The Negotiation Competition provides students with a fantastic opportunity to gain an understanding of what life as a solicitor will be like.
In April 2019 the Department of Law and Criminology visited London to experience some key legal places of interest during a three-day trip. This was fully funded by the Edge Hill University Student Opportunity Fund which meant that the Department could take 20 students. The aim of the trip was to provide context to what the students had been studying on Law and Criminology courses and to enhance their employability attributes.
The first visit was to the highest UK court, the Supreme Court. Here the students were able to sit in on an appeal case and learn about the history of the court. First year law student Abbi Foster provided her thoughts on the visit:
"The tour guide gave us an overview of the facts of recent cases that were decided in the court and we were asked to give our thoughts on what the decisions of the court were. The talk was excellent, it motivates you to keep aiming high as one day you could be a Lord or Lady sitting in the highest court."
Abbi Foster - First Year Law
On day two of the visit, the students visited Middle Temple Inn of Court. It is a requirement for aspiring Barristers to join one of the Inns of court. The students were given a unique experience of dining in the grand hall of the Inn with very esteemed barristers and then were given a tour and talk by one of the members of the Inn. Clearly this networking experience will be something that will enhance a student’s CV. Year one law student Saeeda Kalam found the day very useful:
"I hope to complete the Bar Professional Training Course in the future and this experience gave me an idea as to what is expected of me if I wish to become a Barrister.

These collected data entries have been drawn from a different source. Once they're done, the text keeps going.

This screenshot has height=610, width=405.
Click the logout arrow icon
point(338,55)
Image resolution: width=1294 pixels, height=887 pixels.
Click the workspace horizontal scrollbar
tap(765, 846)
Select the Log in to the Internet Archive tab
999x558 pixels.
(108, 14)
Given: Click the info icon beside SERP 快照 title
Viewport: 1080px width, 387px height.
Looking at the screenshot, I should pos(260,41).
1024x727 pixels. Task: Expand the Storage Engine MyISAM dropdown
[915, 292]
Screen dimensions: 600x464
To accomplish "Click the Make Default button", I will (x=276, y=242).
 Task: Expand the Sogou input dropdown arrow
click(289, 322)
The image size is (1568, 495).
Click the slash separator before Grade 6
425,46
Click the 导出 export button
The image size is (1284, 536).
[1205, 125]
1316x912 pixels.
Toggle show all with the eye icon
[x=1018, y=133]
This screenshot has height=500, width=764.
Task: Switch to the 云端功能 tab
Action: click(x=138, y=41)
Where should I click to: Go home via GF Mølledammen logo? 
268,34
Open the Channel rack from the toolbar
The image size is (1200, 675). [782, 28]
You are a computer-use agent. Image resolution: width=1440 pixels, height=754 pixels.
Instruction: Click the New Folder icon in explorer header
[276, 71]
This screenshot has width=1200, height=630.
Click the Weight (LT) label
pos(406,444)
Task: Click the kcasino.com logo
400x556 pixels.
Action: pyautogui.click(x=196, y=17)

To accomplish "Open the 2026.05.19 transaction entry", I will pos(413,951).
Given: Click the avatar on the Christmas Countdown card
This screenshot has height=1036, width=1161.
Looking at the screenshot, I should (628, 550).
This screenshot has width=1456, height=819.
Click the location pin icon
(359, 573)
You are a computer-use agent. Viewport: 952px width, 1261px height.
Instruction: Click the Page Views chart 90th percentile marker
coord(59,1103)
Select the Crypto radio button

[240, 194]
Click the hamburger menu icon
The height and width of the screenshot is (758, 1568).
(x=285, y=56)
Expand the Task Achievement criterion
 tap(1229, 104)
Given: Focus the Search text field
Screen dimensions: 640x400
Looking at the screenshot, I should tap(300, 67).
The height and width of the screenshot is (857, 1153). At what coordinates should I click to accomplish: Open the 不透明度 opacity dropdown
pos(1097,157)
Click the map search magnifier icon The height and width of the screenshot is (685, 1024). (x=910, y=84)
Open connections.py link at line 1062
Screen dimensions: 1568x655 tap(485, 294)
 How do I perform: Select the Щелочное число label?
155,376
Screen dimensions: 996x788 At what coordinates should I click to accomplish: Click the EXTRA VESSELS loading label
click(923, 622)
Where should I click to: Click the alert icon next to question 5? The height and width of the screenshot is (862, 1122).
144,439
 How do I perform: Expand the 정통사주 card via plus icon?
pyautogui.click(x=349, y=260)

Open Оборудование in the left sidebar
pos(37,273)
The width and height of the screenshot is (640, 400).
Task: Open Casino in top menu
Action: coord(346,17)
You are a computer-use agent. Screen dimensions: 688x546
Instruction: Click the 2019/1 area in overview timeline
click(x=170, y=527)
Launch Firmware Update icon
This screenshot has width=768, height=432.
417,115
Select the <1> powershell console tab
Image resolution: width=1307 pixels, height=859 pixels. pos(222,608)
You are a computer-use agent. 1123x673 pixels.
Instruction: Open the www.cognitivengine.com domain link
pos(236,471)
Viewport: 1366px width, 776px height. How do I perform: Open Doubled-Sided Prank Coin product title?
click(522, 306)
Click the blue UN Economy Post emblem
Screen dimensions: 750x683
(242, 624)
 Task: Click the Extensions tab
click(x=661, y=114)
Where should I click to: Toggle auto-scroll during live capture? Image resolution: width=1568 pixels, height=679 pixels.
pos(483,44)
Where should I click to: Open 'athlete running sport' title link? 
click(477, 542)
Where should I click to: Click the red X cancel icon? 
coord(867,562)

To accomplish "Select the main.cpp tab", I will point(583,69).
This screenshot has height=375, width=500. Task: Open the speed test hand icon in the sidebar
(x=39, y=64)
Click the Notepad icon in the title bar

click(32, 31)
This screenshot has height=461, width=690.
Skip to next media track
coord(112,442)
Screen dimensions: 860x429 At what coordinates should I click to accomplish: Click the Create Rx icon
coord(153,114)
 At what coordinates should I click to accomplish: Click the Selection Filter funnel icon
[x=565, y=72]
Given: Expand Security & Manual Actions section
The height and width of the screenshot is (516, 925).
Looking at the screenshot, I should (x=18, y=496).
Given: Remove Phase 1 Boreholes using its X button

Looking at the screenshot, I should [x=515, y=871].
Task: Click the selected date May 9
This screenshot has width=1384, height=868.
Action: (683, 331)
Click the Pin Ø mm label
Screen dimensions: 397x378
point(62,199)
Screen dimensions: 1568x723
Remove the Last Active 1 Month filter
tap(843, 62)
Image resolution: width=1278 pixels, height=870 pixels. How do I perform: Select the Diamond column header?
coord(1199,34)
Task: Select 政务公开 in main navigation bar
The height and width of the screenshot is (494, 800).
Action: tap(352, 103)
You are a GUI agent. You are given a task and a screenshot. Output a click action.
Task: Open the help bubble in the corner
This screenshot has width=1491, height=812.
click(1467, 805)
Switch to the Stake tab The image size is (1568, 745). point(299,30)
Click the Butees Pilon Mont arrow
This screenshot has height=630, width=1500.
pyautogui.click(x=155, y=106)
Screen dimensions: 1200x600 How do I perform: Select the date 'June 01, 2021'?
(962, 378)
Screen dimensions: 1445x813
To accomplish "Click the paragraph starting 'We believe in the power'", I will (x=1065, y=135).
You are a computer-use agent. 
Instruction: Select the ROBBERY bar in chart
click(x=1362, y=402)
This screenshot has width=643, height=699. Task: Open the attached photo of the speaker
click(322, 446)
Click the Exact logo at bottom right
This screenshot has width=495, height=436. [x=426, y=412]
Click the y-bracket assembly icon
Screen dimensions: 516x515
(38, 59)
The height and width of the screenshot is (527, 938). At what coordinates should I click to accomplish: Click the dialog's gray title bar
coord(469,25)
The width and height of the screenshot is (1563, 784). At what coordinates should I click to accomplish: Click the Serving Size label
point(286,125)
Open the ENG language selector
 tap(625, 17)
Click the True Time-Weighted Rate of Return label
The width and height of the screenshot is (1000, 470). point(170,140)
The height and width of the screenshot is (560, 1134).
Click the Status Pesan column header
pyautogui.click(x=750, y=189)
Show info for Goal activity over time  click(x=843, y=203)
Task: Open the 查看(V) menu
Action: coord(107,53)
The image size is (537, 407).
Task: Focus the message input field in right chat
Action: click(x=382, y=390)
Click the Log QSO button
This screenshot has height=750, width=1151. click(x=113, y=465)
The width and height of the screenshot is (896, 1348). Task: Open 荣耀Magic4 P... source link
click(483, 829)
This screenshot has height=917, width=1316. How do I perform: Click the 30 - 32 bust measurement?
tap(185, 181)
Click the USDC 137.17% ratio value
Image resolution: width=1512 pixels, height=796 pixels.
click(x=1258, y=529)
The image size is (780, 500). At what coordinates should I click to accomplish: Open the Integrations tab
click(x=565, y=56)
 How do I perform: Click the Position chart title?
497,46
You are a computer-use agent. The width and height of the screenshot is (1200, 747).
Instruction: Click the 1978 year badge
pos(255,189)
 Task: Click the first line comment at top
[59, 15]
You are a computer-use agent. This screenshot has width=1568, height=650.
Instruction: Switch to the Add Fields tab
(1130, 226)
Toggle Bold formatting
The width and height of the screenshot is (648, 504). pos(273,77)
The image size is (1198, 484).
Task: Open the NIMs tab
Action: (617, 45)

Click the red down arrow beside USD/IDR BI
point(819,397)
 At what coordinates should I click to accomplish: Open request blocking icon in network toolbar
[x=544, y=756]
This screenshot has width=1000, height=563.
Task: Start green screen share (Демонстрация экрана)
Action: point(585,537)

The tour of Middle Temple was very educating; I learned a lot of new information about the work of judges and barristers who are members of the Inn. I also gained knowledge regarding the general history of the Inn."
Saeeda Kalam - First Year Law
On the final day of the trip we visited the Royal Courts of Justice which hosts the England and Wales Court of Appeal and the England and Wales High Court. The students sat in on an English Libel Law case which was very interesting. This institution was part of a guided tour of legal London. The tour provided a fantastic insight into the history of law in England and pointed out key points of interest. The last and certainly not least point of interest was the famous Crown Court, the Old Bailey. Here we were able to sit in on a high-profile murder trial and watch criminal Barristers in action.
A good time was had by all but crucially students enhanced their knowledge of law as well as developing key employability skills.